> **MATERIAL PROVIDED**:
** start **

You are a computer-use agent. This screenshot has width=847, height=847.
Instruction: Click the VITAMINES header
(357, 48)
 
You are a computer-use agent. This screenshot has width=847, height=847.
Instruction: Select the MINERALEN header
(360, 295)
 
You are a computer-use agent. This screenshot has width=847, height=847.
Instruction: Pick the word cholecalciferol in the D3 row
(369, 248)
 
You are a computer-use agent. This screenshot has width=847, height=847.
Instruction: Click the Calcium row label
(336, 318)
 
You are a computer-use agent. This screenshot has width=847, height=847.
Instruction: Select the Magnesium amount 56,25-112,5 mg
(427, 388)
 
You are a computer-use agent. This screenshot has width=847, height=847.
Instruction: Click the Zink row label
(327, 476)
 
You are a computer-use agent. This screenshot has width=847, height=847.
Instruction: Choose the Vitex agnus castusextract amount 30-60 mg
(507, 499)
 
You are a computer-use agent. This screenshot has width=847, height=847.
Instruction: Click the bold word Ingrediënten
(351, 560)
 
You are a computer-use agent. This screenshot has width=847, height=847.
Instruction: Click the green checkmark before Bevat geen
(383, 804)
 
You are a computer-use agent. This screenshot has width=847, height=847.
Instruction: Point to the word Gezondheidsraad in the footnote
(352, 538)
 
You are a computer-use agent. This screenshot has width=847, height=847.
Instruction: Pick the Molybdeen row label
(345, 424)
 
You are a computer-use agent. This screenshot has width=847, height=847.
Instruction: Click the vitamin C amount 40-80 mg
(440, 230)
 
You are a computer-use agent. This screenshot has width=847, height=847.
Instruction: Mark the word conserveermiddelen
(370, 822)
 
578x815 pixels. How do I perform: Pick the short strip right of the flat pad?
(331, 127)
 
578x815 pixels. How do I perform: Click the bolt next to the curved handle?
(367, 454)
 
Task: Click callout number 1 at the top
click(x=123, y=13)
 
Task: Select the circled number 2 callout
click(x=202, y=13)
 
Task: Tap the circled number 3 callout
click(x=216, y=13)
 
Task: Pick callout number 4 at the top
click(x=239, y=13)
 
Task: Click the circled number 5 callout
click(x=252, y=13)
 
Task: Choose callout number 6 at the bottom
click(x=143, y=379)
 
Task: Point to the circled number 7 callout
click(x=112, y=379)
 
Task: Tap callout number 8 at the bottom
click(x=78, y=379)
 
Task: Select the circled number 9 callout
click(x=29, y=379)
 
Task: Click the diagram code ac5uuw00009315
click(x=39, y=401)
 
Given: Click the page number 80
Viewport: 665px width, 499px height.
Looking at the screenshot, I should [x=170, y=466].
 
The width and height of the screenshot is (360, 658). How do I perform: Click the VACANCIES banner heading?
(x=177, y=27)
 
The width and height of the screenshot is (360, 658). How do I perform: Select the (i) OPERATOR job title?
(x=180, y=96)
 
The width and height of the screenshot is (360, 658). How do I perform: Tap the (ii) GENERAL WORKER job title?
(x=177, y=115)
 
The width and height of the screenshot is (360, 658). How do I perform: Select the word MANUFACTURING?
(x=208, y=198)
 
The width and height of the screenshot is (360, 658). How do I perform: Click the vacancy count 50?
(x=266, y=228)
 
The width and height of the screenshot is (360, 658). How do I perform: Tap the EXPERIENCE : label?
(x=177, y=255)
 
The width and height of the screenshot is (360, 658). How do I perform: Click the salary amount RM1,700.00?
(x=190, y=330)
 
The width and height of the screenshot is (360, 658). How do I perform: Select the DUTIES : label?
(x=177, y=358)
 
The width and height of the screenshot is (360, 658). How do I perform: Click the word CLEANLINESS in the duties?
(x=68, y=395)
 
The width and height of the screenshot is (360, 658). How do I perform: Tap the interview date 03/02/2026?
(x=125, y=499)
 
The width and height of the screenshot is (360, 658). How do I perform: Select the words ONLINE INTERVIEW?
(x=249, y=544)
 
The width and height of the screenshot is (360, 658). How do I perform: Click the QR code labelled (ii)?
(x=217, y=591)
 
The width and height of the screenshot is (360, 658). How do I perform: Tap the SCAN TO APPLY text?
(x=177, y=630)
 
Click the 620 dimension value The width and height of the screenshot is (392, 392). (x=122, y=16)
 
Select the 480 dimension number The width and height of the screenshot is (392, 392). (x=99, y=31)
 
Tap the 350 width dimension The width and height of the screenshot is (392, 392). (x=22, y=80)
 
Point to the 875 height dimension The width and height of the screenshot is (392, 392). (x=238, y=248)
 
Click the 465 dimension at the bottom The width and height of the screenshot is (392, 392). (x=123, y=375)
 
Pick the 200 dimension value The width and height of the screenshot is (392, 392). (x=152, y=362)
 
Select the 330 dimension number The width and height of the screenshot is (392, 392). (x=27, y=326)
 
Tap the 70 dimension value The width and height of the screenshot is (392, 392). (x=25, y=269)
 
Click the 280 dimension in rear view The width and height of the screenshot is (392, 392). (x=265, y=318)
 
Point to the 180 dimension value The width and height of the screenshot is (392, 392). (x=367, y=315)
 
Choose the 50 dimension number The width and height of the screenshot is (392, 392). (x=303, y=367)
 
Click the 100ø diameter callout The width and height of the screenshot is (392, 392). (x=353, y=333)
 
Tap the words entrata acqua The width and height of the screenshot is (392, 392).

** end **

How many lines in the records above contain the string "Task"? Reply with the number alone.

> **SOLUTION FOR THIS EXERCISE**:
10